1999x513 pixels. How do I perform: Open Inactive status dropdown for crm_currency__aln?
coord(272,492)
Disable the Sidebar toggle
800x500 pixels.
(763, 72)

■ ■ ■ ■

### [Exercise details]
The full set of data above must come back exactly as written.

### [Exercise output]
1999x513 pixels. How do I perform: Open Inactive status dropdown for crm_currency__aln?
coord(272,492)
Disable the Sidebar toggle
800x500 pixels.
(763, 72)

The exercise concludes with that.